After the dash cam video was released to the public in January of 2015, Mayor Ed Murray ordered Whitlatch to be removed from public patrol duties. In a disciplinary action report filed last year, Police Chief Kathleen O’Toole accused Whitlatch of being inappropriately aggressive while unnecessarily escalating the situation.
“You never asked the individual any questions during the Terry stop to determine if he had, in fact, swung the golf club towards you and/or into a stop sign,” wrote Chief O’Toole. “Despite that, and despite never actually seeing him swing a golf club toward your car or hitting a stop sign, you actively participated in moving forward with an arrest for obstruction and even called the prosecutor days later to push for prosecution of the individual.”
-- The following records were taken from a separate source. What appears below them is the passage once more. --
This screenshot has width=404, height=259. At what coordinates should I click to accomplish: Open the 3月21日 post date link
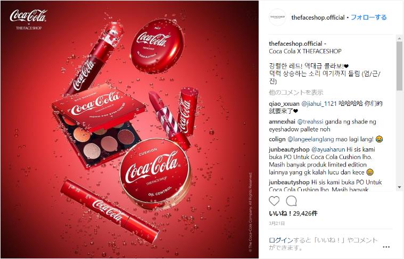[x=277, y=223]
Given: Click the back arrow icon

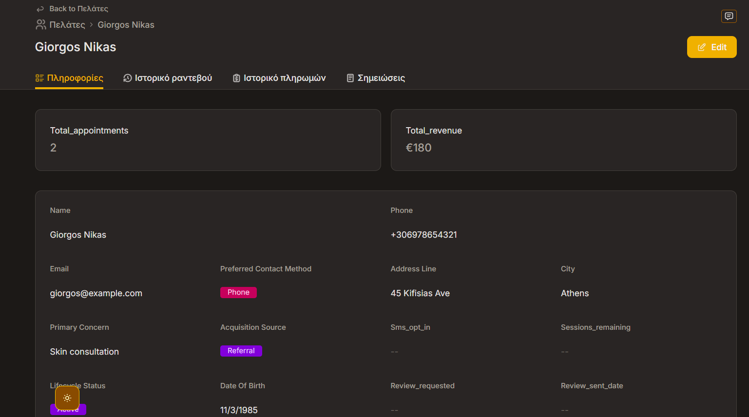Looking at the screenshot, I should click(x=40, y=9).
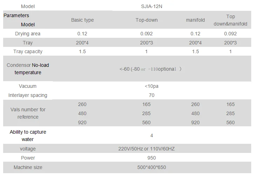Image resolution: width=254 pixels, height=176 pixels.
Task: Select the 'Basic type' column header
Action: point(82,20)
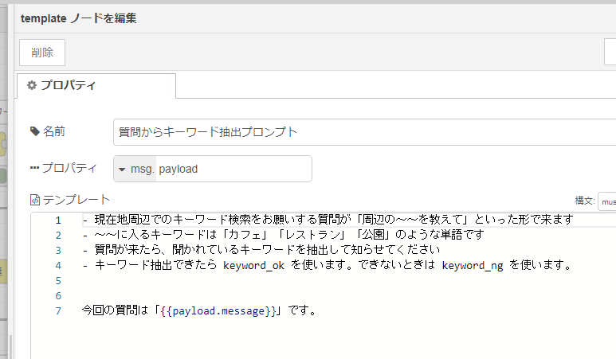Click line number 7 in editor gutter
Screen dimensions: 616x359
[x=57, y=310]
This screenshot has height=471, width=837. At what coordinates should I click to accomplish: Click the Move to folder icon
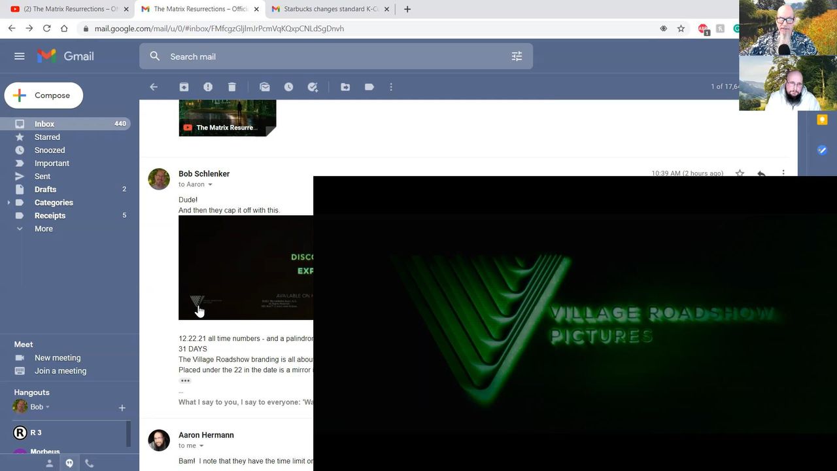[x=345, y=87]
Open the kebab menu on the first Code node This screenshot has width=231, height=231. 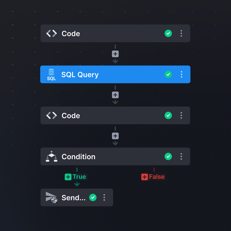(x=181, y=33)
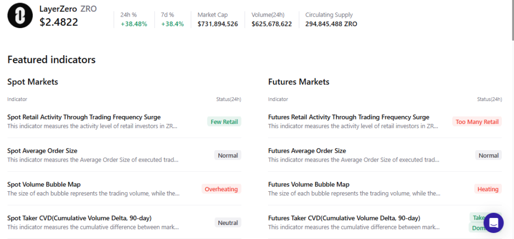Click the Spot Neutral status badge

227,222
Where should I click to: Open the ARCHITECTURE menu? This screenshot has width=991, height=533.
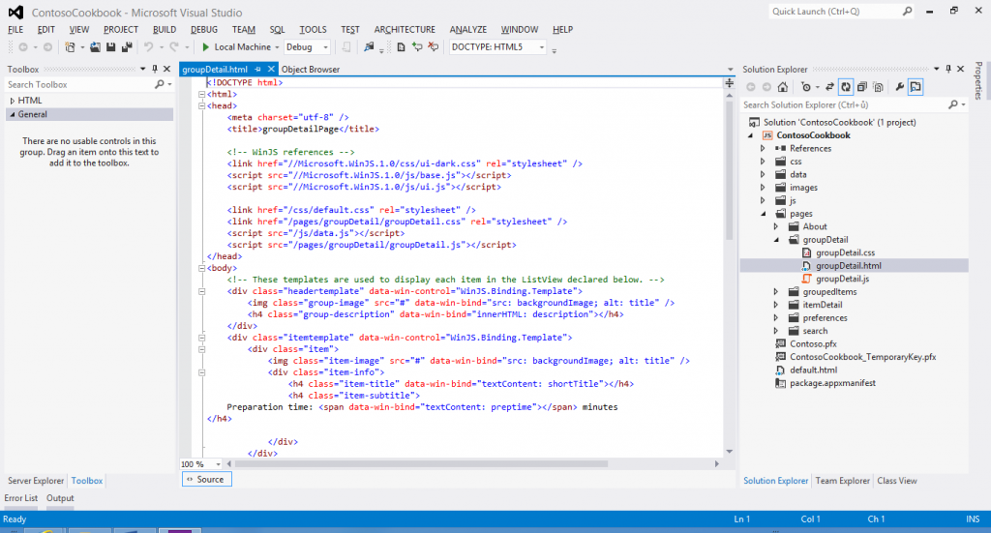pyautogui.click(x=404, y=30)
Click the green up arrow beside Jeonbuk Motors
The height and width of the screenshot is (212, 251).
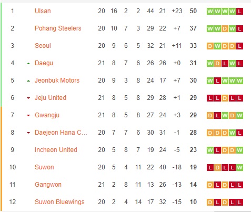click(x=28, y=81)
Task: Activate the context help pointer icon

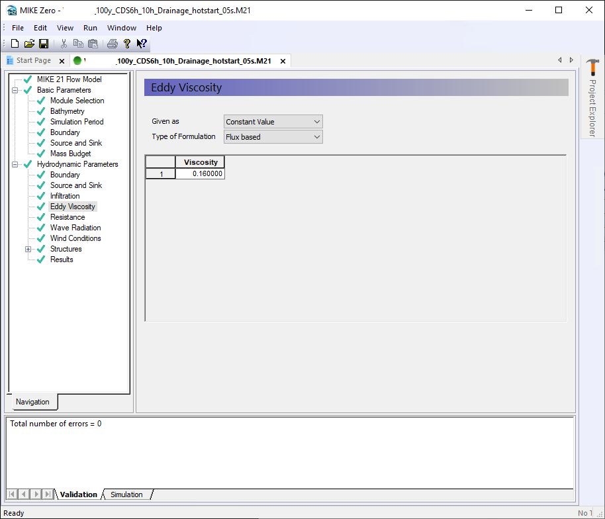Action: [x=142, y=44]
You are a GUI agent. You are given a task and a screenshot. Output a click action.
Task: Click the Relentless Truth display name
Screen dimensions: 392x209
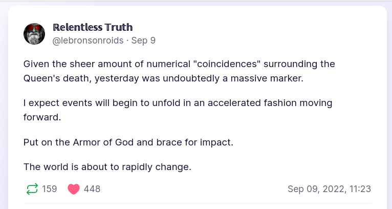point(93,28)
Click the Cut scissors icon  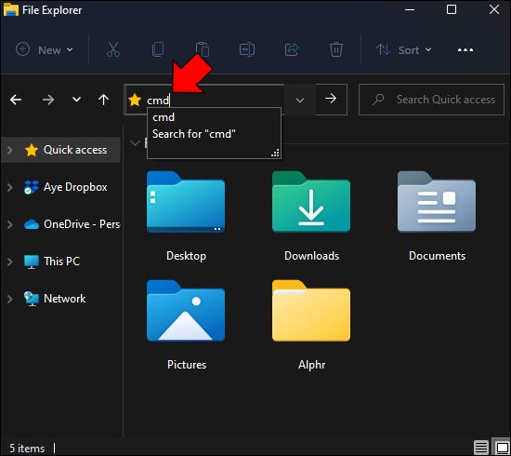pos(113,49)
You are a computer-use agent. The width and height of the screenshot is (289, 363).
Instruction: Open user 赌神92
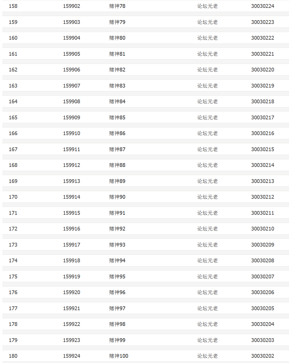117,229
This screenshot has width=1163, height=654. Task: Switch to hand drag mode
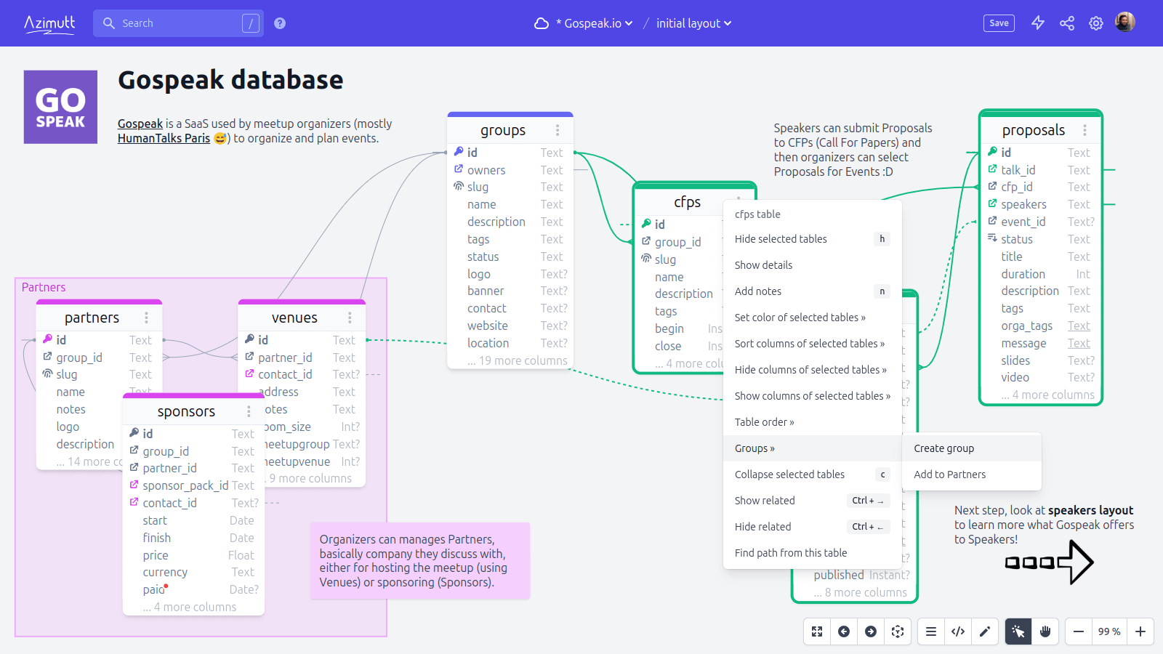tap(1045, 631)
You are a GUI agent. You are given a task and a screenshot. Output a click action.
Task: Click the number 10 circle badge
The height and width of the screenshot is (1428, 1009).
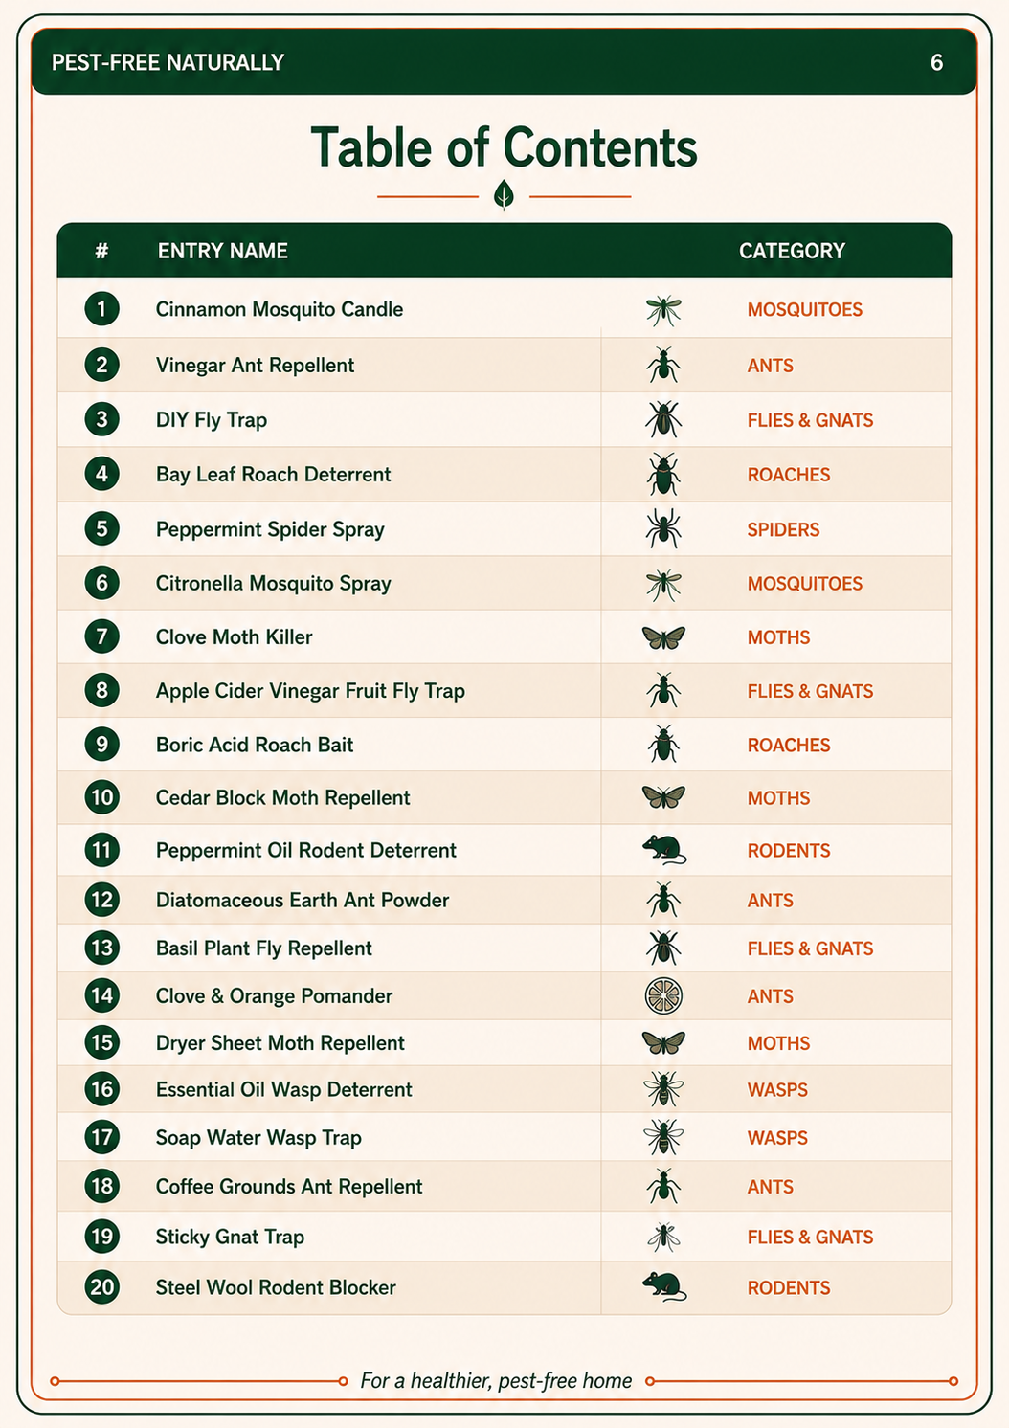[x=101, y=798]
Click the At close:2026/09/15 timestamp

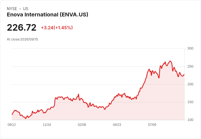tap(22, 39)
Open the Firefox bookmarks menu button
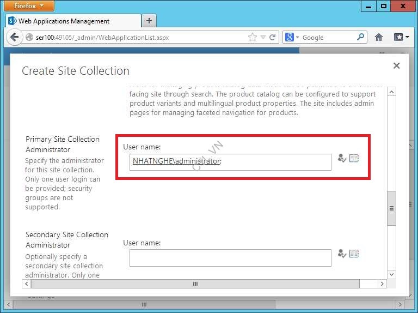This screenshot has height=313, width=418. click(x=401, y=38)
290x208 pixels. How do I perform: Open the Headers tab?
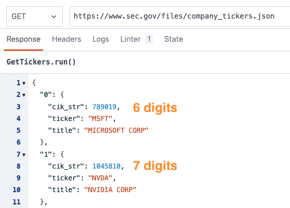coord(67,39)
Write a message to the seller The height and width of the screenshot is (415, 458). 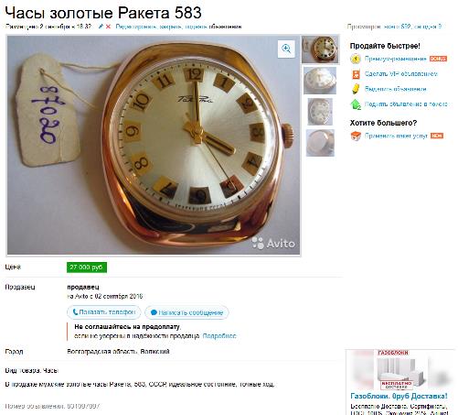pos(186,312)
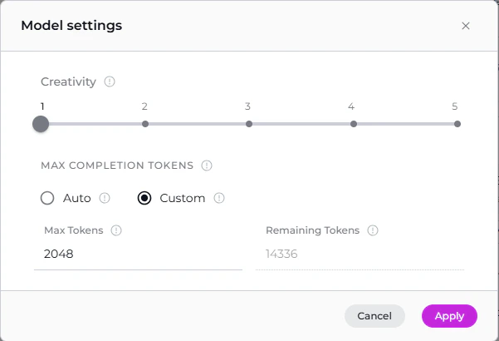Close the Model settings dialog
This screenshot has height=341, width=499.
[x=466, y=26]
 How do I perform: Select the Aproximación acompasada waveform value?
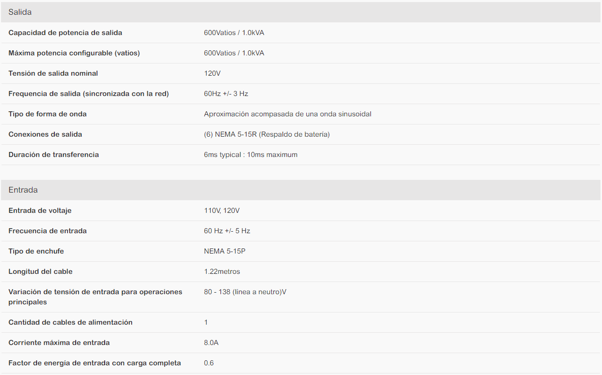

In April of 2015, Wingate filed a lawsuit against Whitlatch for race discrimination, false imprisonment, intentional infliction of emotional distress, and violation of his civil rights. His lawsuit also accused her of making racially derogatory comments on her personal Facebook page after Wingate’s arrest and the Ferguson riots. In her report, Chief O’Toole noted that Whitlatch also made disturbing comments about the race of a judge and deputy chief involved in expunging Wingate’s criminal record related to his wrongful arrest.
“You expressed a strong belief that these actions were taken because the judge and deputy chief are black, and that race drove the decision-making of a high-ranking Department official and a long-serving Municipal Court Judge, not the legitimate factual and legal analysis by thoughtful and dedicated public servants,” O’Toole wrote. “Such statements further indicate that your biased views prevent you from being able to honestly reflect on your own job performance and successfully receive constructive criticism of your policing techniques because you view the critiques as racially motivated.”
Unwilling to admit any fault, Whitlatch claims that she was being targeted due to the fact that she is white. In her report, O’Toole wrote, “I was disappointed by your failure…to take any responsibility, or show any understanding that your conduct at issue here was inappropriate.”
“Your inability to understand, even in hindsight, that your behavior was unnecessarily aggressive, an abuse of discretion, and negatively impacted the community’s confidence in this police service, offers me no pathway to understand how you can improve and do better,” O’Toole concluded. “For the reasons summarized above, and while giving careful consideration to your full employment history as well as the facts of this case, your employment is terminated.”
Now, however, all that sentiment has apparently changed and O’Toole signed the grievance resolution on Saturday to show that Witlatch retired instead of being fired. An innocent elderly man was assaulted, kidnapped, and falsely charged. The cop who did this to him was rewarded with a $50 per hour salary for two years of not working. And, Americans have the audacity to call this ‘justice.’